Inserting 1936 Kenneth Rexroth into 2015
Kenneth Rexroth addressed a conference of Western Writers in 1936 with an essay titled The Function of Poetry and the Role of the Poet in Society. For those not familiar with Rexroth, he was known as an eclectic radical:
A prolific painter and poet by age seventeen, Rexroth traveled through a succession of avant-garde and modernist artistic movements, gaining a reputation as a radical by associating with labor groups and anarchist political communities. He experimented amid Chicago’s “second renaissance” in the early 1920s, explored modernist techniques derived from the European-born “revolution of the word,” played an integral part in the anarchist-pacifist politics and poetic mysticism that pervaded San Francisco’s Bay Area in the 1940s, and affiliated himself with the “Beat Generation” in the mid-1950s.

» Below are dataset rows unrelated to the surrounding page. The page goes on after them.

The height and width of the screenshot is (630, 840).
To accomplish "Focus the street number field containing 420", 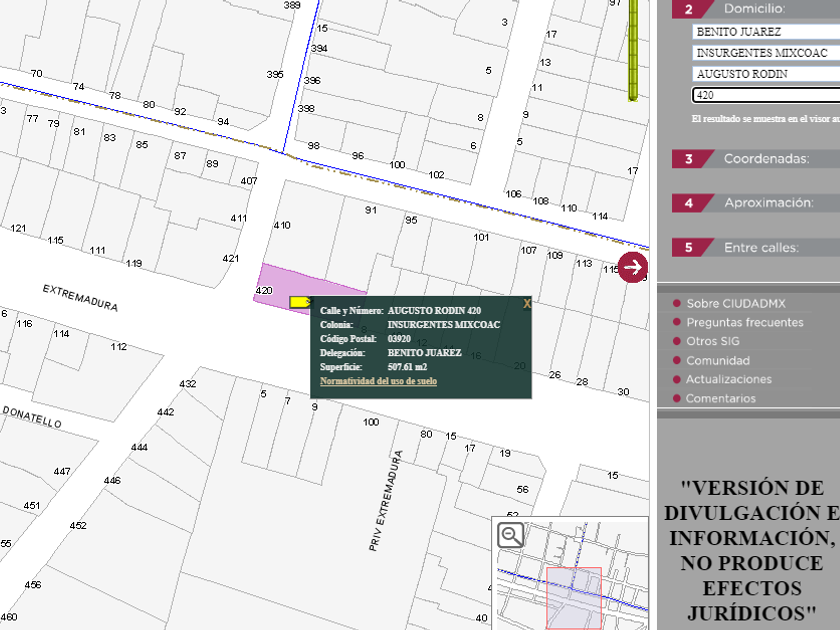I will (765, 95).
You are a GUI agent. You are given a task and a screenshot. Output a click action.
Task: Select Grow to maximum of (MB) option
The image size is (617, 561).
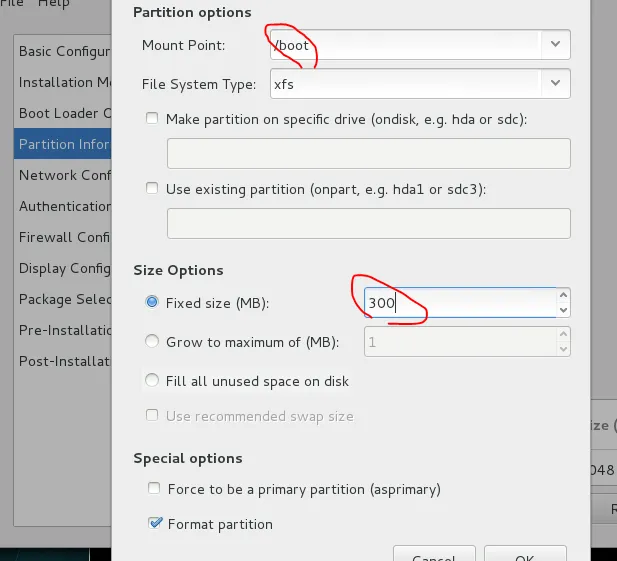(x=152, y=342)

The essay I’m excerpting for this post comes from a collection edited by Bradford Morrow, called World Outside The Window (New Direction, 1947). Right from the start Rexroth has my attention:
I believe that to a certain extent always, but in modern times especially, the poet, by the very nature of his art, has been an enemy of society, that is, of the privileged and the powerful. He has sometimes been an ally and spokesman of the unprivileged and the weak, where such groups were articulate and organized, otherwise he has waged an individual and unaided war.
Modern times? 1936, to most Americans, is probably ancient history. It is, after all, nearly 80 years ago. But there’s resonance—a 2015, post-modern overlay of that time between the Great Depression and the lead up to world war—that’s unsettling.
Later in the essay Rexroth describes some of the economic pressures on what could be possible if not for the lack of support for the arts:
Vanguard or rear guard, it makes very little difference today. Our most significant poets, whatever limited prestige and reputations they may enjoy, are nonetheless outcasts from this society. We may not all of us be extraordinarily distinguished or considered tremendously significant in the world of letters, but insofar as we are poets, we are enemies of this present society. None of us is in the position of my friend in New York. We either have some non-literary source of income, or we are employed by the WPA, but it is only an accident that we are all not so many Villons. The forces which control much of the world, forces which in America and in California are striving to suppress the democracy and creative freedom we have, have little use for us. They are committed to the belief that the sword is mightier than the pen. We are outcasts in their eyes already. None of us makes a living by poetry, although we think it one of the most important activities man has ever had or could ever hope to have as long as society remains as it is.
We have met to preserve the minimum conditions under which creative work is possible. We have not met to form a literary school or to persuade each other of the advisability of our individual techniques. We have not met to discuss Proletarian art, Surrealism, or heroic couplets. As writers we can make a significant gesture of defiance in the faces of those who are trying to remove America from the civilized world. But alone we cannot do very much else. There is a potential audience of all the producing classes of the West, which obviously we have not reached. We are conscious of the dangers which threaten what civilization we have. It is our job to awaken this audience to these dangers and to ally ourselves with the common people who have already awakened. It is they, not we, who will be the deciding factors in the coming struggle. Any moderately efficient fascist police could in a month silence or exterminate every honest writer in America. But they could not so easily dispose of farmers and workers, the common people upon whom the life of the country depends. It is still possible to rally the American people to the defense of their democracy.
I don’t know, Kenny. I think democracy is gone.